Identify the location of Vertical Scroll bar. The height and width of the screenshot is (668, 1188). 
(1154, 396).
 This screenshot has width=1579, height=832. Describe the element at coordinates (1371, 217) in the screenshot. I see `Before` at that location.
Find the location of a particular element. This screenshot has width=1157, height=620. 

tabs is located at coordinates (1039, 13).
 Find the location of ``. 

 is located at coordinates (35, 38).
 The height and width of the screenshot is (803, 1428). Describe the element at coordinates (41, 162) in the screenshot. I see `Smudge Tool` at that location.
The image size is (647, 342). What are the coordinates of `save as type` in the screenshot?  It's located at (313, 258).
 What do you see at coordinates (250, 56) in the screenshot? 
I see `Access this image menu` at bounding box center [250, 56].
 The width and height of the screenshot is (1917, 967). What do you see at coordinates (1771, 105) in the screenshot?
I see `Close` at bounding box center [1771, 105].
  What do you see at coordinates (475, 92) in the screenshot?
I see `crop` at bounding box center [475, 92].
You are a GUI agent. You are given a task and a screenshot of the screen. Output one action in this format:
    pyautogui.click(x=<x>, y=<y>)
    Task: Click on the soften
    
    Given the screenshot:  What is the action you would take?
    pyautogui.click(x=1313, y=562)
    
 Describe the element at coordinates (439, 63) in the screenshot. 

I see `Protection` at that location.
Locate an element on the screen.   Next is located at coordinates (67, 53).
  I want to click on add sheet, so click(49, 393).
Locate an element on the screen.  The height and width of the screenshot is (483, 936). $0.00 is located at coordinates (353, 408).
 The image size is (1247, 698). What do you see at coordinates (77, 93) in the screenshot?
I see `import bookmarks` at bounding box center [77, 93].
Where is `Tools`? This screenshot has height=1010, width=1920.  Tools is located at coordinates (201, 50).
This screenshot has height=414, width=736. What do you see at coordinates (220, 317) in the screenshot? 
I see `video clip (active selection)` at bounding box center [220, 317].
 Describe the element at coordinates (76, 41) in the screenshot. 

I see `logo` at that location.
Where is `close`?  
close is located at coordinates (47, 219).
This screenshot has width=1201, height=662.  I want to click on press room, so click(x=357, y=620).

**TASK PROMPT:**
Can you repeat the lines above word for word?

**OUTPUT BELOW:**
Identify the location of Vertical Scroll bar. The height and width of the screenshot is (668, 1188). 
(1154, 396).
 This screenshot has width=1579, height=832. Describe the element at coordinates (1371, 217) in the screenshot. I see `Before` at that location.
Find the location of a particular element. This screenshot has width=1157, height=620. 

tabs is located at coordinates (1039, 13).
 Find the location of ``. 

 is located at coordinates (35, 38).
 The height and width of the screenshot is (803, 1428). Describe the element at coordinates (41, 162) in the screenshot. I see `Smudge Tool` at that location.
The image size is (647, 342). What are the coordinates of `save as type` in the screenshot?  It's located at (313, 258).
 What do you see at coordinates (250, 56) in the screenshot? 
I see `Access this image menu` at bounding box center [250, 56].
 The width and height of the screenshot is (1917, 967). What do you see at coordinates (1771, 105) in the screenshot?
I see `Close` at bounding box center [1771, 105].
  What do you see at coordinates (475, 92) in the screenshot?
I see `crop` at bounding box center [475, 92].
You are a GUI agent. You are given a task and a screenshot of the screen. Output one action in this format:
    pyautogui.click(x=<x>, y=<y>)
    Task: Click on the soften
    
    Given the screenshot:  What is the action you would take?
    pyautogui.click(x=1313, y=562)
    
 Describe the element at coordinates (439, 63) in the screenshot. 

I see `Protection` at that location.
Locate an element on the screen.   Next is located at coordinates (67, 53).
  I want to click on add sheet, so click(49, 393).
Locate an element on the screen.  The height and width of the screenshot is (483, 936). $0.00 is located at coordinates (353, 408).
 The image size is (1247, 698). What do you see at coordinates (77, 93) in the screenshot?
I see `import bookmarks` at bounding box center [77, 93].
Where is `Tools`? This screenshot has height=1010, width=1920.  Tools is located at coordinates (201, 50).
This screenshot has height=414, width=736. What do you see at coordinates (220, 317) in the screenshot? 
I see `video clip (active selection)` at bounding box center [220, 317].
 Describe the element at coordinates (76, 41) in the screenshot. 

I see `logo` at that location.
Where is `close`?  
close is located at coordinates (47, 219).
This screenshot has width=1201, height=662.  I want to click on press room, so click(x=357, y=620).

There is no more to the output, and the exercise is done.